Which lines mention "Choose"? Show each one from the listing.
╔══
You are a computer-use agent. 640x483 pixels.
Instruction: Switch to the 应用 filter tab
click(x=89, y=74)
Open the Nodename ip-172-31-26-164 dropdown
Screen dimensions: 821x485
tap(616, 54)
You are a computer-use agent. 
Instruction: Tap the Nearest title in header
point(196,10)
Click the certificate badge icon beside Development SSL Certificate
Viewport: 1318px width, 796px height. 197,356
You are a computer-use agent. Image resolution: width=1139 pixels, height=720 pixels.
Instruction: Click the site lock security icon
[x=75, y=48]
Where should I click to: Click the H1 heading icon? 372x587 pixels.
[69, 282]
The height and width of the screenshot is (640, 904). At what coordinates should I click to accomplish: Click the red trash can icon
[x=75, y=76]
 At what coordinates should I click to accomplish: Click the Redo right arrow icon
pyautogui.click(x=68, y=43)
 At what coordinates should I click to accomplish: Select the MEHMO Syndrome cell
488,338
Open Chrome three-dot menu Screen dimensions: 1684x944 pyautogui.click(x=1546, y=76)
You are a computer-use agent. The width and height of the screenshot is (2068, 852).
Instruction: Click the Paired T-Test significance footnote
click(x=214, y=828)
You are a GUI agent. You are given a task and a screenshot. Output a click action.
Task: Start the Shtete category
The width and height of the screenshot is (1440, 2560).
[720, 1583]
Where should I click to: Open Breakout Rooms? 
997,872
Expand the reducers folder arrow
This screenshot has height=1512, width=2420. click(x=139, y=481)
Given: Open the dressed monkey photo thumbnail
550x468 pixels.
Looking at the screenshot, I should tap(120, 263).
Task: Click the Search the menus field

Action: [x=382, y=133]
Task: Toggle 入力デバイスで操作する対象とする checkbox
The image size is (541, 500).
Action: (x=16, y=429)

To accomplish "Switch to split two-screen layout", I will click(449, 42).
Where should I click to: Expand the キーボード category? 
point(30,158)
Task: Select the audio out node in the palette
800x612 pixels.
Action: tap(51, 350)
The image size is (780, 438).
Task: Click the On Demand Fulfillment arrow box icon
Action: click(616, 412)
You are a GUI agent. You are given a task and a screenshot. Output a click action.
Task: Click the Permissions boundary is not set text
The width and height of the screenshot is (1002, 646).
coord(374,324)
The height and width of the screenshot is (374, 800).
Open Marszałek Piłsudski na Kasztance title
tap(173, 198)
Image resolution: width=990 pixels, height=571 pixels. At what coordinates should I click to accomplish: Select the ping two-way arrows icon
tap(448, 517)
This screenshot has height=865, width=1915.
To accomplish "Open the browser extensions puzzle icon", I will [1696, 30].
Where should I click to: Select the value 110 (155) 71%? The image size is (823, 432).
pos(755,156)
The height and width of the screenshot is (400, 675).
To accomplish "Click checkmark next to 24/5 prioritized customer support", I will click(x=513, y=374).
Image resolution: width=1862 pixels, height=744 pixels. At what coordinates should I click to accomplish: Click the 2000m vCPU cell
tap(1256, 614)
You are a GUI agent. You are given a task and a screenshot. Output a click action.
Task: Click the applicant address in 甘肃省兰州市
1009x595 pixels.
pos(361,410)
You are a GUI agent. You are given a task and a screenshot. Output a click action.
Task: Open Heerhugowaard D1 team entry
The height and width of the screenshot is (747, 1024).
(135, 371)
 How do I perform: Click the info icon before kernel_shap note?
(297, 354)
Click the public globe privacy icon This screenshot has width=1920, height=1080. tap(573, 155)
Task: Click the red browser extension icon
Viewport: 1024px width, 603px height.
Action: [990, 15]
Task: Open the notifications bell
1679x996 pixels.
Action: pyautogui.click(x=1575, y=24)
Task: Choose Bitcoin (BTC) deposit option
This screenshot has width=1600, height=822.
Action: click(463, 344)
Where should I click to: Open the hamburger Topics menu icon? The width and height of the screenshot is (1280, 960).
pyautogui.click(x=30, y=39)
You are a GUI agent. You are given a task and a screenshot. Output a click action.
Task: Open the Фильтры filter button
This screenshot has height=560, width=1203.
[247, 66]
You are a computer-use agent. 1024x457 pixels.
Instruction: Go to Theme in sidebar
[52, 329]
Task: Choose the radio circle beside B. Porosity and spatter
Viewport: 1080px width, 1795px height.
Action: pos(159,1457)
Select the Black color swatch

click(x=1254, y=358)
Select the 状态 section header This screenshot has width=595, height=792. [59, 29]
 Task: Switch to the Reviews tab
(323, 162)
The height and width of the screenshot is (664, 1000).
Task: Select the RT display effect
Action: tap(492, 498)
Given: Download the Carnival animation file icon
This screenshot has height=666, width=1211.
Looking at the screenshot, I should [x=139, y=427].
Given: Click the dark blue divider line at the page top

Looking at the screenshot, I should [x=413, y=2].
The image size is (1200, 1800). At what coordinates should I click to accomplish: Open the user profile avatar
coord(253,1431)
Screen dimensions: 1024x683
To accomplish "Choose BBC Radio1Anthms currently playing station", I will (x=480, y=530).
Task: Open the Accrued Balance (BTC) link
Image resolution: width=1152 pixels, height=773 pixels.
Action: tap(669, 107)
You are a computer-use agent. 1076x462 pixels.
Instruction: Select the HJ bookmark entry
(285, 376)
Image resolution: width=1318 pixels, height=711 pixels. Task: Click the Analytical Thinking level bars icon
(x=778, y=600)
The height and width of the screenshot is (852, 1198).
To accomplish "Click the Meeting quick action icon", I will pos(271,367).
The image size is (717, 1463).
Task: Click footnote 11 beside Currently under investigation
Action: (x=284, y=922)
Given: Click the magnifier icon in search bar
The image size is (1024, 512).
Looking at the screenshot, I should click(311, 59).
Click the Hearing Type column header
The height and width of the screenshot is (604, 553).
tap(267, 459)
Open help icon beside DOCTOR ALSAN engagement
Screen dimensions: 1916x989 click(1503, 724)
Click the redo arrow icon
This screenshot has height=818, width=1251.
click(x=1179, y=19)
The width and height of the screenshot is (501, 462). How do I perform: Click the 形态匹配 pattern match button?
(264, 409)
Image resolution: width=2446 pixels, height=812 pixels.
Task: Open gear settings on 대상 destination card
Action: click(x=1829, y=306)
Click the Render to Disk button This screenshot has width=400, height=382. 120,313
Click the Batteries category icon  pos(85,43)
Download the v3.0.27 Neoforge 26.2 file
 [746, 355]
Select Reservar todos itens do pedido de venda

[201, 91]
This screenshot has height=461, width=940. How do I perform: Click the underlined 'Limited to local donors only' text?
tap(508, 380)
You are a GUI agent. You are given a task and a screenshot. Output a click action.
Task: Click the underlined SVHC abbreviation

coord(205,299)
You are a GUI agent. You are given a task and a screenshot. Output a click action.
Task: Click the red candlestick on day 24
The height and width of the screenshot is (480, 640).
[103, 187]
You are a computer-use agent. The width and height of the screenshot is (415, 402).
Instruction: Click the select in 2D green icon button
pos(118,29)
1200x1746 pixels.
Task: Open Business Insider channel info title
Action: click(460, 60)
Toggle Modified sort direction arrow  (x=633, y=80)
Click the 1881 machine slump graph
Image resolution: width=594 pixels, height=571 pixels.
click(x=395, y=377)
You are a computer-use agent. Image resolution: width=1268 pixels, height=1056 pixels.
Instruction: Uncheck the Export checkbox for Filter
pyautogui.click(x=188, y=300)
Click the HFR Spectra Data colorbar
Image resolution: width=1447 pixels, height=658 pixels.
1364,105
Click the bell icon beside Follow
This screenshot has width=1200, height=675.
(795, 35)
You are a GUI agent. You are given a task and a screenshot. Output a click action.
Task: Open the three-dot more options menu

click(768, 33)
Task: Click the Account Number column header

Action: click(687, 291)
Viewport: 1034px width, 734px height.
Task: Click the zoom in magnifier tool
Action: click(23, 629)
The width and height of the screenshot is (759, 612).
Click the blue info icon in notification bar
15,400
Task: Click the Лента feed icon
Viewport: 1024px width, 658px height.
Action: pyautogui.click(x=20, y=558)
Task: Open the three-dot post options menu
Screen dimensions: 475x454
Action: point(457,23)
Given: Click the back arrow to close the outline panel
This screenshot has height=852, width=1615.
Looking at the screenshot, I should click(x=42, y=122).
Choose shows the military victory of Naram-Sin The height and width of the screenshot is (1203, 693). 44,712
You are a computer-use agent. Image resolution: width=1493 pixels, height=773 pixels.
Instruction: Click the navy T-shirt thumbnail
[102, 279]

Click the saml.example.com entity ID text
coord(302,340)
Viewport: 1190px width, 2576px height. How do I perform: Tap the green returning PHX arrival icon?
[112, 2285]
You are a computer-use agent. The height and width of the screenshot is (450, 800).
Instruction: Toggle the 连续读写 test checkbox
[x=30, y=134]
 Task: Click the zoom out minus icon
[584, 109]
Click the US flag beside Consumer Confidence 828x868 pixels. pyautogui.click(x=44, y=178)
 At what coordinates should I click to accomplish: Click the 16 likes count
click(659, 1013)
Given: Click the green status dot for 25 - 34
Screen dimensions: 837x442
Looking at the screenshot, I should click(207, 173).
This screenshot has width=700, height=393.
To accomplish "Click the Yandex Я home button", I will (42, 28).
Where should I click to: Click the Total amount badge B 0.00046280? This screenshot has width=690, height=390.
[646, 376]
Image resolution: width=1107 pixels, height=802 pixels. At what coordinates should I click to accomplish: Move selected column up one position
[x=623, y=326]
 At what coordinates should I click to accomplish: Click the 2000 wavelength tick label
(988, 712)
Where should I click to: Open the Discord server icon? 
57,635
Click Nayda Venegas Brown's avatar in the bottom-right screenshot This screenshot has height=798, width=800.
╚══
• _Solution to this exercise_:
Task: Choose Bitcoin (BTC) deposit option
Task: Choose the radio circle beside B. Porosity and spatter
To accomplish "Choose BBC Radio1Anthms currently playing station", I will (x=480, y=530).
Choose shows the military victory of Naram-Sin The height and width of the screenshot is (1203, 693). 44,712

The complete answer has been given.